And, From Across the Pond,...
The British publication The Lawyer has published the UK equivalent of the AmLaw 100 called, inventively, the UK 100.
While many of the firms will be unfamiliar to a US audience, there are several interesting lessons to be drawn, particularly since The Lawyer has been doing this for five years now and they venture some five-year "trend" comparisons:
- Overseas expansion is anything but a guarantee of increased profitability: In fact, of the four "Magic Circle" firms with the most aggressive overseas-growth plans, only one—Freshfields—has managed to pull off its investment with a profit-neutral impact. (It didn't hurt that Freshfields' profit margin is in Microsoft-land at 45%.) If this is sowing the seeds of future accelerating profitability (as the strategy's defenders claim), we are still awaiting proof.
- At the mid-range level (meaning, in the case of UK firms, annual revenues from, say, US$40--$140-million), specialization can pay off. Even if that means, harrumph, litigation.

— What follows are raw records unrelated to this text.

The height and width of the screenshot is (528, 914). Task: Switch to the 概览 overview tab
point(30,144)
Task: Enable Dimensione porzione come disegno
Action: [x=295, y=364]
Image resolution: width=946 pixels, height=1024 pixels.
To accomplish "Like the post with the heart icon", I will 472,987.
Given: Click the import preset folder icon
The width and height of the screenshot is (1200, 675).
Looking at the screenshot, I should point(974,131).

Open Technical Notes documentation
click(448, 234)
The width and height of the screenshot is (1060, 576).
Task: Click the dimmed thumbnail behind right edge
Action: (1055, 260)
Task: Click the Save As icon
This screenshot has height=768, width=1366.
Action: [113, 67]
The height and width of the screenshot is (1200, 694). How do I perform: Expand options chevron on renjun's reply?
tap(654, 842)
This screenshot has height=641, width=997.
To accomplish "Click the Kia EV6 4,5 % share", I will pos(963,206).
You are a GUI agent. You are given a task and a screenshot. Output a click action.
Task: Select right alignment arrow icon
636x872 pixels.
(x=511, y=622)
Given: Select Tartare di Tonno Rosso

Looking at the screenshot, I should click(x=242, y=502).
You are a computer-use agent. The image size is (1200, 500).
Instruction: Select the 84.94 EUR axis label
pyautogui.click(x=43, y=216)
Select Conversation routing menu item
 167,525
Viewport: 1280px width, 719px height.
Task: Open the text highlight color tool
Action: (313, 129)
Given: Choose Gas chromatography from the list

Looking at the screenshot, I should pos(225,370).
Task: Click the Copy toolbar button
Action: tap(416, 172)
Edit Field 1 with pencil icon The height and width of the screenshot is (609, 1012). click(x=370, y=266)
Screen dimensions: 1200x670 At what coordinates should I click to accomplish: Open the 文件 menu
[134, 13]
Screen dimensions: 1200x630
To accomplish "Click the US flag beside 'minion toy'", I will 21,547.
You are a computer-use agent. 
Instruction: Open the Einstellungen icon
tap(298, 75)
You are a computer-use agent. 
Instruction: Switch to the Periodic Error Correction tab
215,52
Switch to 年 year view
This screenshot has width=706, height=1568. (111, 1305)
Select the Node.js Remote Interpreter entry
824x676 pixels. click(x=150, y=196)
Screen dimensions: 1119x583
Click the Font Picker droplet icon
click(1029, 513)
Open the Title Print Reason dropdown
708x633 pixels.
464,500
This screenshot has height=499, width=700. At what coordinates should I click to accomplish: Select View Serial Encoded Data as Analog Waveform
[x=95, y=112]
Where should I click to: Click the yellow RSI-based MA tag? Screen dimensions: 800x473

- Finally, mergers seem a viable route to higher profits/partner, although the devil is in the execution.
Here's the full table, with one column I added converting the revenue numbers from £(000) to US$(000).
As a completely unexpected, and delightful, bonus, The Lawyer provides an additional article delving into the accounting practices and even financial-collection metrics of a sampling of firms. [To the help with the jargon, work-in-progress, a/k/a WIP, is the value of completed but unbilled work, and "lockup" is the median period from delivering a bill to receiving payment.]
The main article ends on a speculative note, wondering whether US/UK mergers are slated to return. If so, you'll hear about it here.